**PROBLEM TO WORK ON:**
Begin at the line that holds "Viewport: 392px width, 696px" and copy each line exactly until the data below ends, including that last line but no pictures.

Items from a dataset

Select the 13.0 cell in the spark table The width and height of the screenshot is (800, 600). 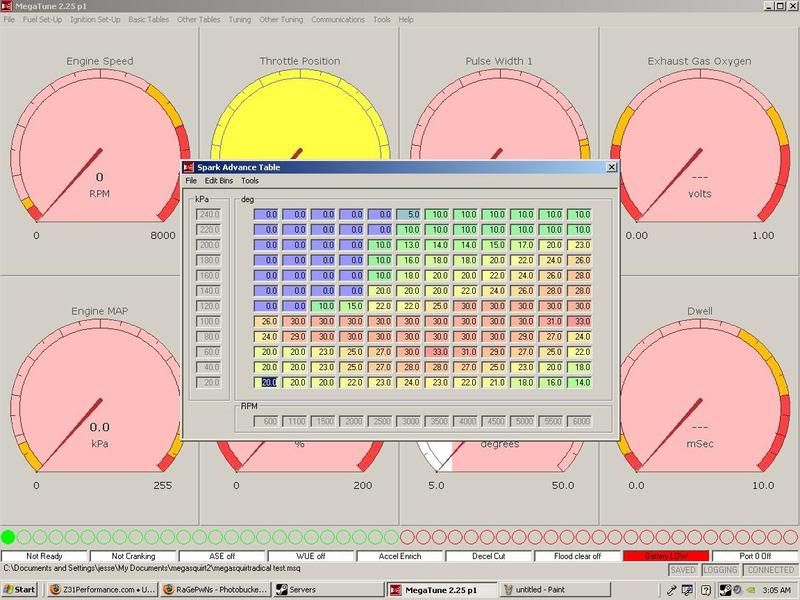[x=409, y=244]
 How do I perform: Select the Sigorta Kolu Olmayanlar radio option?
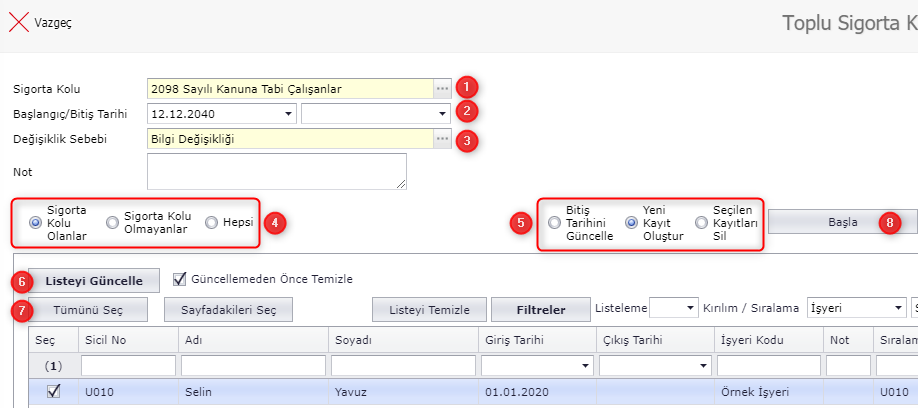112,223
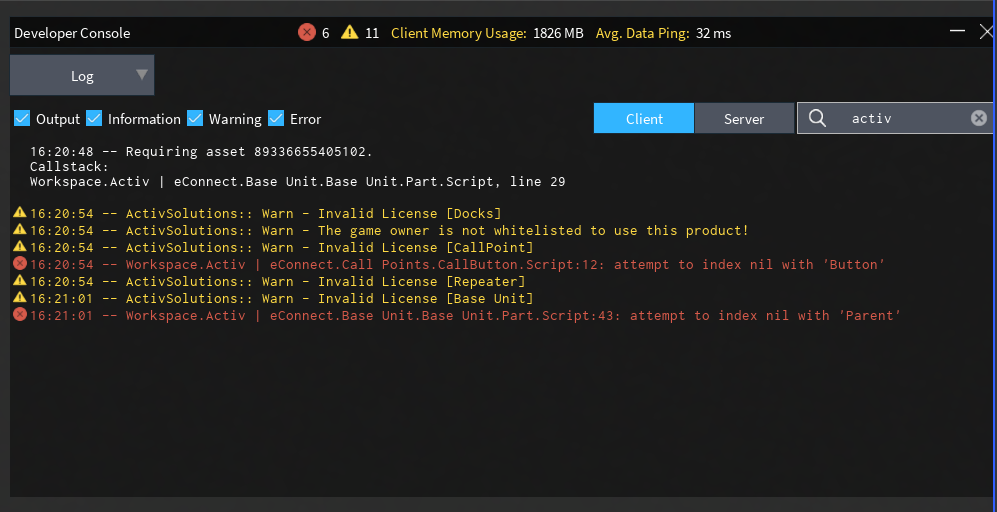Screen dimensions: 997x512
Task: Toggle the Output checkbox
Action: pos(22,119)
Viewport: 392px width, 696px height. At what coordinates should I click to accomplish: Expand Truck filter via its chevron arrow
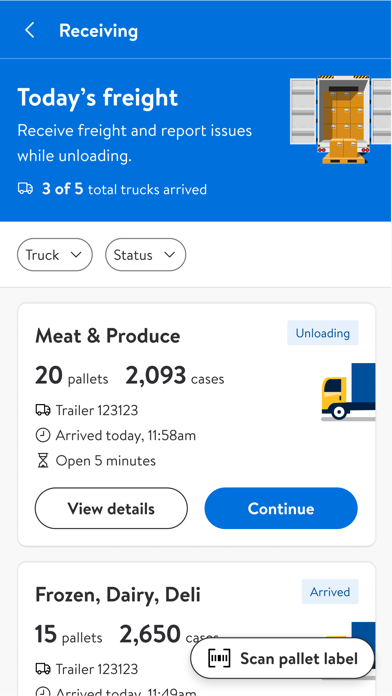point(76,255)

**WRITTEN RESPONSE:**
Viewport: 392px width, 696px height. At what coordinates should I click to accomplish: Expand Truck filter via its chevron arrow
point(76,255)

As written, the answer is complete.